DE BEERS GETS OFFER OF $17.6B
Byline: James Fallon
LONDON — De Beers is heading into private hands.
The diamond mining group Thursday said it has received a $17.6 billion offer from a consortium that includes its sister companies Central Holdings Ltd., Anglo American and Debswana Diamond.
The independent directors committee of De Beers has recommended its shareholders accept the offer.
The offer covers De Beers’ diamond operations as well as its cross-shareholding in Anglo American. The bid values the diamond business alone at $8.3 billion.
Anglo American currently owns 32.2 percent of De Beers, Debswana owns 5 percent and CHL holds 2.6 percent. If the bid succeeds, Anglo American and CHL would each own 45 percent of De Beers. Debswana, which is the primary supplier of diamonds to De Beers, will own the remainder.

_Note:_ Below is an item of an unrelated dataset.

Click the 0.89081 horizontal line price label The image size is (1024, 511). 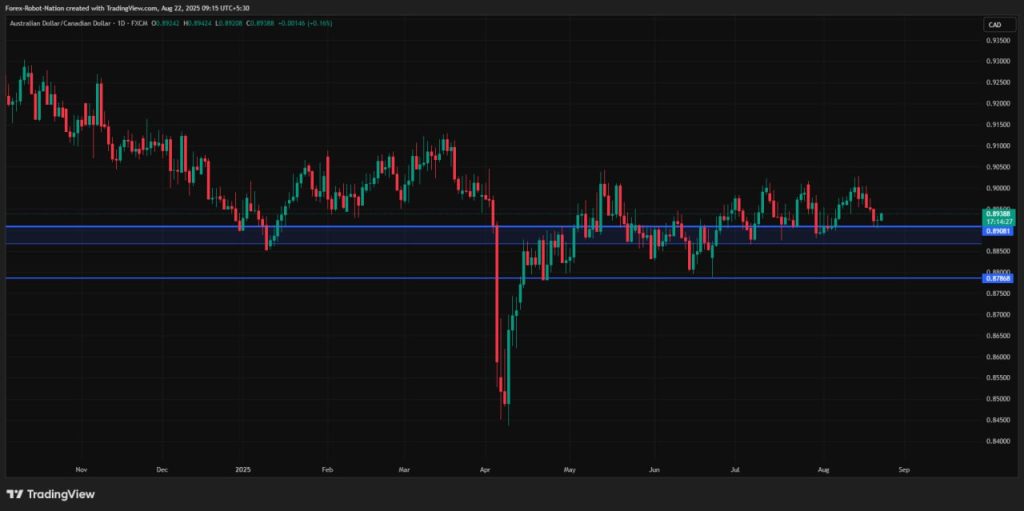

The deal has no effect on the recent De Beers joint venture with LVMH Moet Hennessy Louis Vuitton, which plans to launch a major consumer brand of prestige De Beers jewelry.
Nicky Oppenheimer will remain chairman of De Beers and its new parent company, De Beers Investments, as well as CHL, which is the holding company for all the Oppenheimer family interests. CHL will manage De Beers Investments.

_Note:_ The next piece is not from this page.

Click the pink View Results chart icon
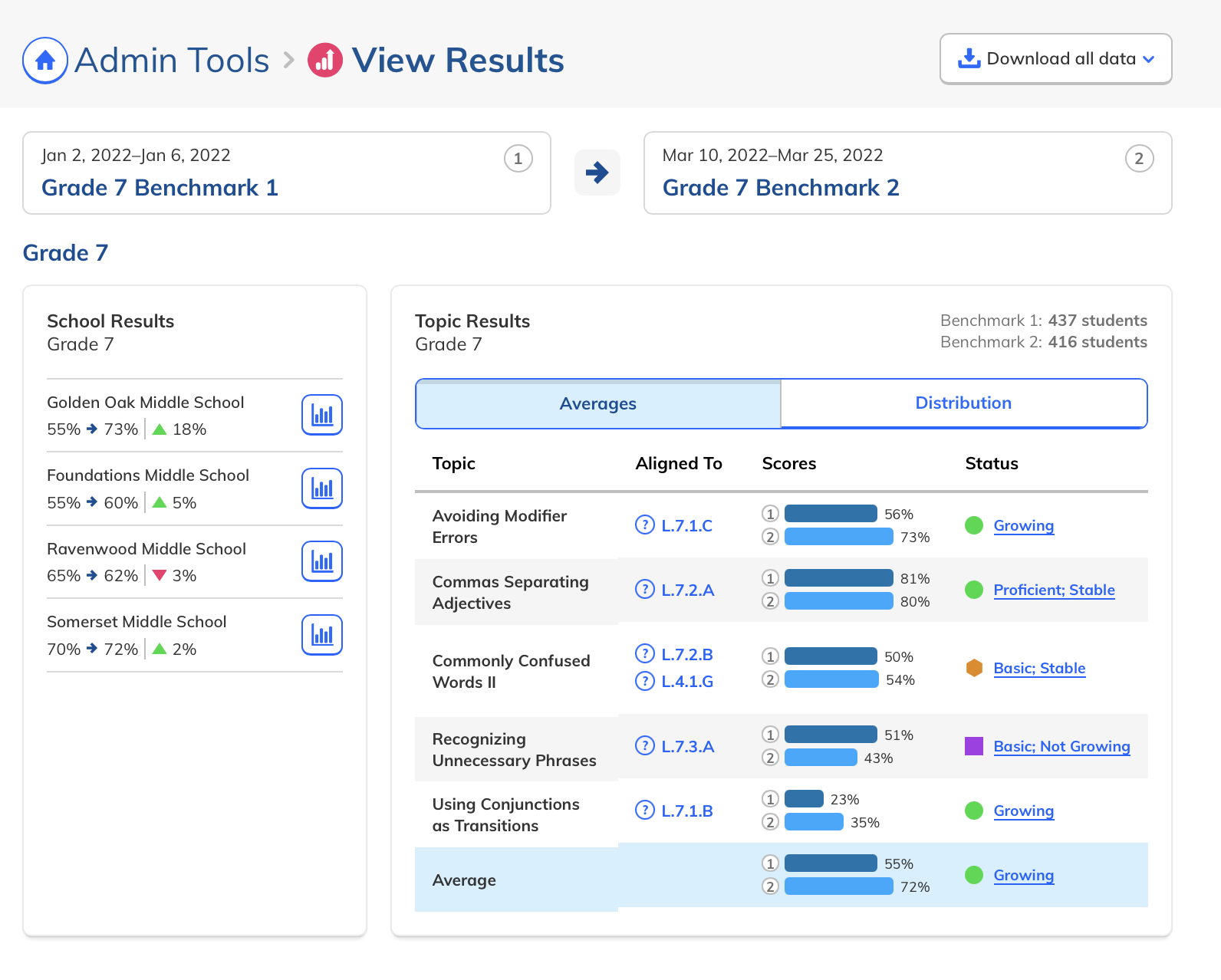1221x980 pixels. pyautogui.click(x=325, y=61)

Oppenheimer said at a news conference that the move will end the confusing cross-shareholdings among the groups and give Anglo American’s operations greater transparency. He said the deal will enable De Beers to benefit from the continued commitment and leadership of the Oppenheimers, a closer relationship with Debswana, continuity of management and employees and Anglo American remaining a major shareholder.
The companies hope to conclude the deal by the middle of the year. The offer is made up of 0.43 of an Anglo American share worth $27.77, $14.40 in cash and $1 of De Beers combined final dividends.
“After a lot of thought, we have come to the conclusion that the right way to give value to De Beers’s shareholders is to take De Beers private,” Oppenheimer said.